═════ Supplied data

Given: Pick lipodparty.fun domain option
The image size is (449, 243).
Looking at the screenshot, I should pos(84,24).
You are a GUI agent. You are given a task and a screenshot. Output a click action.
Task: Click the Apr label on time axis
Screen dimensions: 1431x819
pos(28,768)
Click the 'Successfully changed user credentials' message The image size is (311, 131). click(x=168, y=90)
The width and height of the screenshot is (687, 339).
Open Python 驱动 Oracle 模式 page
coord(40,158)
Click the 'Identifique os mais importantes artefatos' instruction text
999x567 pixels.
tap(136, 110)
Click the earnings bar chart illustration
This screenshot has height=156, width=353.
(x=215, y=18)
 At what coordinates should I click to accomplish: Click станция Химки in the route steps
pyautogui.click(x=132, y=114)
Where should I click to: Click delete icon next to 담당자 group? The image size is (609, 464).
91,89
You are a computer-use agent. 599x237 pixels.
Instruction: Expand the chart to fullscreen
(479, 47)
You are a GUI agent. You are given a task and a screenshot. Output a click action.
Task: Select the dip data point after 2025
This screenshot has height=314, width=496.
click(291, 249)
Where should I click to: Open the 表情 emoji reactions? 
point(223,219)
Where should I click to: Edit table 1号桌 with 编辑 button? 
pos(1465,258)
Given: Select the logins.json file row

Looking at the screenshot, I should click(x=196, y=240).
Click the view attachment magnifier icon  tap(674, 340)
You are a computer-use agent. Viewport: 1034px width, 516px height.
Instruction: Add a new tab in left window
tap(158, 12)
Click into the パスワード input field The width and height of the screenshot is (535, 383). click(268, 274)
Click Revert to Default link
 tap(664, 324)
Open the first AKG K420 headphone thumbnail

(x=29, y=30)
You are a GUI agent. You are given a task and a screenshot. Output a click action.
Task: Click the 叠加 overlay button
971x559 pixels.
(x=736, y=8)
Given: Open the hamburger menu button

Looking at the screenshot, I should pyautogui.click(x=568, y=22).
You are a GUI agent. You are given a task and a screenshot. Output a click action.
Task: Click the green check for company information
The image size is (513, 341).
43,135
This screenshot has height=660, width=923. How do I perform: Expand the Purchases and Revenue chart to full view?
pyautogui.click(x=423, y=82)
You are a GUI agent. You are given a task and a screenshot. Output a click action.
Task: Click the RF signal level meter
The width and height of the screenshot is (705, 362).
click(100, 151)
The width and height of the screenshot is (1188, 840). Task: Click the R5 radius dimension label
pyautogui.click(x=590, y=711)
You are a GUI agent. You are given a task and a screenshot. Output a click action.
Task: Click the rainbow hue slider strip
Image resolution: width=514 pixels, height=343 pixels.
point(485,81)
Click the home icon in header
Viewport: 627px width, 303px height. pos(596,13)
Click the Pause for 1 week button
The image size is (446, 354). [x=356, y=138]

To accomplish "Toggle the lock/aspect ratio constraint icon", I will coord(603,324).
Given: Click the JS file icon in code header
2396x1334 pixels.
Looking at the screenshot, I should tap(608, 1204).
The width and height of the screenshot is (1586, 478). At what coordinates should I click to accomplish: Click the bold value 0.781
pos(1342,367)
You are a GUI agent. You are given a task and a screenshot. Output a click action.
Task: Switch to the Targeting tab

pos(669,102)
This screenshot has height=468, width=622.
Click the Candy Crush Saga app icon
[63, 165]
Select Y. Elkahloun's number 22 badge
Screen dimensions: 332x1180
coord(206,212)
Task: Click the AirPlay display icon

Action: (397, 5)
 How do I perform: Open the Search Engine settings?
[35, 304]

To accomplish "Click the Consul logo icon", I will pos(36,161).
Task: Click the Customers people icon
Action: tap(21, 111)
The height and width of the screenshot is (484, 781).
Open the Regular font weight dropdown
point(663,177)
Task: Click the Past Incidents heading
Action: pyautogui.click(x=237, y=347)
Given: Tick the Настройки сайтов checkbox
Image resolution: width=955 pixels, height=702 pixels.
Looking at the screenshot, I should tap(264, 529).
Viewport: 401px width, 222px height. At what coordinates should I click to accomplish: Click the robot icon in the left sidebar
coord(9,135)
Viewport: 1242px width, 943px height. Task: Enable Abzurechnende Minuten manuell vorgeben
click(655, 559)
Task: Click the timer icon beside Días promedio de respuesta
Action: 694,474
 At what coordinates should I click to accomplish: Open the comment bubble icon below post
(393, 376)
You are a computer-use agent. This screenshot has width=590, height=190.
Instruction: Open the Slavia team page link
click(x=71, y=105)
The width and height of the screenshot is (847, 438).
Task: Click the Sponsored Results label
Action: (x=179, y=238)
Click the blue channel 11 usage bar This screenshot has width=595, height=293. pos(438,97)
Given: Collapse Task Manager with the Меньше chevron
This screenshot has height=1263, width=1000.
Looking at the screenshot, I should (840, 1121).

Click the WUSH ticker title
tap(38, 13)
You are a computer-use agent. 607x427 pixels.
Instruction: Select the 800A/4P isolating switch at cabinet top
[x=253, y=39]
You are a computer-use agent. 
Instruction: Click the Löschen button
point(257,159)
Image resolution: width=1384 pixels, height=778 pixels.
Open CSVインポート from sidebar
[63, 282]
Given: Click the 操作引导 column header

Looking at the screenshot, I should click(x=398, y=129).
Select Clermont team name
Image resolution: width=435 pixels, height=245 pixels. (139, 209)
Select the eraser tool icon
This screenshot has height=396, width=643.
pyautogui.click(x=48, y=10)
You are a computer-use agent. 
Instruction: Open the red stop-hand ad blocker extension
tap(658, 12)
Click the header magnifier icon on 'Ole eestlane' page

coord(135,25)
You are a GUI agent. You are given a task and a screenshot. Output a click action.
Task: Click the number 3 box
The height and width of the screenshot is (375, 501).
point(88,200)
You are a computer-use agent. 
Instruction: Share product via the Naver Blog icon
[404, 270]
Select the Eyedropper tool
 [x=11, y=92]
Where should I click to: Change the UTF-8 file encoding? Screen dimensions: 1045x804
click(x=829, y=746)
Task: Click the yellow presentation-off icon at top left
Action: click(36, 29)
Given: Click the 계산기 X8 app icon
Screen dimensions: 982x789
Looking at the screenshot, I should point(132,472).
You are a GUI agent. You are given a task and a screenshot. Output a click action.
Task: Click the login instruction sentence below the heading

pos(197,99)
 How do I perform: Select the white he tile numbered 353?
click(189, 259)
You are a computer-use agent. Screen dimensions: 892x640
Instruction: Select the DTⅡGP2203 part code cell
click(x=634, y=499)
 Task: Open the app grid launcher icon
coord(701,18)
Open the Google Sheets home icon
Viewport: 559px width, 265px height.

══════════

What is being asked>
Rewrite every row above with each occurrence of "GUI agent" changed to "screen automation agent", and keep everything else identical.

Final answer>
Given: Pick lipodparty.fun domain option
The image size is (449, 243).
Looking at the screenshot, I should pos(84,24).
You are a screen automation agent. You are given a task and a screenshot. Output a click action.
Task: Click the Apr label on time axis
Screen dimensions: 1431x819
pos(28,768)
Click the 'Successfully changed user credentials' message The image size is (311, 131). click(x=168, y=90)
The width and height of the screenshot is (687, 339).
Open Python 驱动 Oracle 模式 page
coord(40,158)
Click the 'Identifique os mais importantes artefatos' instruction text
999x567 pixels.
tap(136, 110)
Click the earnings bar chart illustration
This screenshot has height=156, width=353.
(x=215, y=18)
 At what coordinates should I click to accomplish: Click станция Химки in the route steps
pyautogui.click(x=132, y=114)
Where should I click to: Click delete icon next to 담당자 group? The image size is (609, 464).
91,89
You are a computer-use agent. 599x237 pixels.
Instruction: Expand the chart to fullscreen
(479, 47)
You are a screen automation agent. You are given a task and a screenshot. Output a click action.
Task: Select the dip data point after 2025
This screenshot has height=314, width=496.
click(291, 249)
Where should I click to: Open the 表情 emoji reactions? 
point(223,219)
Where should I click to: Edit table 1号桌 with 编辑 button? 
pos(1465,258)
Given: Select the logins.json file row

Looking at the screenshot, I should click(x=196, y=240).
Click the view attachment magnifier icon  tap(674, 340)
You are a computer-use agent. Viewport: 1034px width, 516px height.
Instruction: Add a new tab in left window
tap(158, 12)
Click into the パスワード input field The width and height of the screenshot is (535, 383). click(268, 274)
Click Revert to Default link
 tap(664, 324)
Open the first AKG K420 headphone thumbnail

(x=29, y=30)
You are a screen automation agent. You are given a task and a screenshot. Output a click action.
Task: Click the 叠加 overlay button
971x559 pixels.
(x=736, y=8)
Given: Open the hamburger menu button

Looking at the screenshot, I should pyautogui.click(x=568, y=22).
You are a screen automation agent. You are given a task and a screenshot. Output a click action.
Task: Click the green check for company information
The image size is (513, 341).
43,135
This screenshot has height=660, width=923. How do I perform: Expand the Purchases and Revenue chart to full view?
pyautogui.click(x=423, y=82)
You are a screen automation agent. You are given a task and a screenshot. Output a click action.
Task: Click the RF signal level meter
The width and height of the screenshot is (705, 362).
click(100, 151)
The width and height of the screenshot is (1188, 840). Task: Click the R5 radius dimension label
pyautogui.click(x=590, y=711)
You are a screen automation agent. You are given a task and a screenshot. Output a click action.
Task: Click the rainbow hue slider strip
Image resolution: width=514 pixels, height=343 pixels.
point(485,81)
Click the home icon in header
Viewport: 627px width, 303px height. pos(596,13)
Click the Pause for 1 week button
The image size is (446, 354). [x=356, y=138]

To accomplish "Toggle the lock/aspect ratio constraint icon", I will coord(603,324).
Given: Click the JS file icon in code header
2396x1334 pixels.
Looking at the screenshot, I should tap(608, 1204).
The width and height of the screenshot is (1586, 478). At what coordinates should I click to accomplish: Click the bold value 0.781
pos(1342,367)
You are a screen automation agent. You are given a task and a screenshot. Output a click action.
Task: Switch to the Targeting tab

pos(669,102)
This screenshot has height=468, width=622.
Click the Candy Crush Saga app icon
[63, 165]
Select Y. Elkahloun's number 22 badge
Screen dimensions: 332x1180
coord(206,212)
Task: Click the AirPlay display icon

Action: (397, 5)
 How do I perform: Open the Search Engine settings?
[35, 304]

To accomplish "Click the Consul logo icon", I will pos(36,161).
Task: Click the Customers people icon
Action: tap(21, 111)
The height and width of the screenshot is (484, 781).
Open the Regular font weight dropdown
point(663,177)
Task: Click the Past Incidents heading
Action: pyautogui.click(x=237, y=347)
Given: Tick the Настройки сайтов checkbox
Image resolution: width=955 pixels, height=702 pixels.
Looking at the screenshot, I should tap(264, 529).
Viewport: 401px width, 222px height. At what coordinates should I click to accomplish: Click the robot icon in the left sidebar
coord(9,135)
Viewport: 1242px width, 943px height. Task: Enable Abzurechnende Minuten manuell vorgeben
click(655, 559)
Task: Click the timer icon beside Días promedio de respuesta
Action: 694,474
 At what coordinates should I click to accomplish: Open the comment bubble icon below post
(393, 376)
You are a computer-use agent. This screenshot has width=590, height=190.
Instruction: Open the Slavia team page link
click(x=71, y=105)
The width and height of the screenshot is (847, 438).
Task: Click the Sponsored Results label
Action: (x=179, y=238)
Click the blue channel 11 usage bar This screenshot has width=595, height=293. pos(438,97)
Given: Collapse Task Manager with the Меньше chevron
This screenshot has height=1263, width=1000.
Looking at the screenshot, I should (840, 1121).

Click the WUSH ticker title
tap(38, 13)
You are a computer-use agent. 607x427 pixels.
Instruction: Select the 800A/4P isolating switch at cabinet top
[x=253, y=39]
You are a computer-use agent. 
Instruction: Click the Löschen button
point(257,159)
Image resolution: width=1384 pixels, height=778 pixels.
Open CSVインポート from sidebar
[63, 282]
Given: Click the 操作引导 column header

Looking at the screenshot, I should click(x=398, y=129).
Select Clermont team name
Image resolution: width=435 pixels, height=245 pixels. (139, 209)
Select the eraser tool icon
This screenshot has height=396, width=643.
pyautogui.click(x=48, y=10)
You are a computer-use agent. 
Instruction: Open the red stop-hand ad blocker extension
tap(658, 12)
Click the header magnifier icon on 'Ole eestlane' page

coord(135,25)
You are a screen automation agent. You are given a task and a screenshot. Output a click action.
Task: Click the number 3 box
The height and width of the screenshot is (375, 501).
point(88,200)
You are a computer-use agent. 
Instruction: Share product via the Naver Blog icon
[404, 270]
Select the Eyedropper tool
 [x=11, y=92]
Where should I click to: Change the UTF-8 file encoding? Screen dimensions: 1045x804
click(x=829, y=746)
Task: Click the yellow presentation-off icon at top left
Action: click(36, 29)
Given: Click the 계산기 X8 app icon
Screen dimensions: 982x789
Looking at the screenshot, I should point(132,472).
You are a screen automation agent. You are given a task and a screenshot. Output a click action.
Task: Click the login instruction sentence below the heading

pos(197,99)
 How do I perform: Select the white he tile numbered 353?
click(189, 259)
You are a computer-use agent. Screen dimensions: 892x640
Instruction: Select the DTⅡGP2203 part code cell
click(x=634, y=499)
 Task: Open the app grid launcher icon
coord(701,18)
Open the Google Sheets home icon
Viewport: 559px width, 265px height.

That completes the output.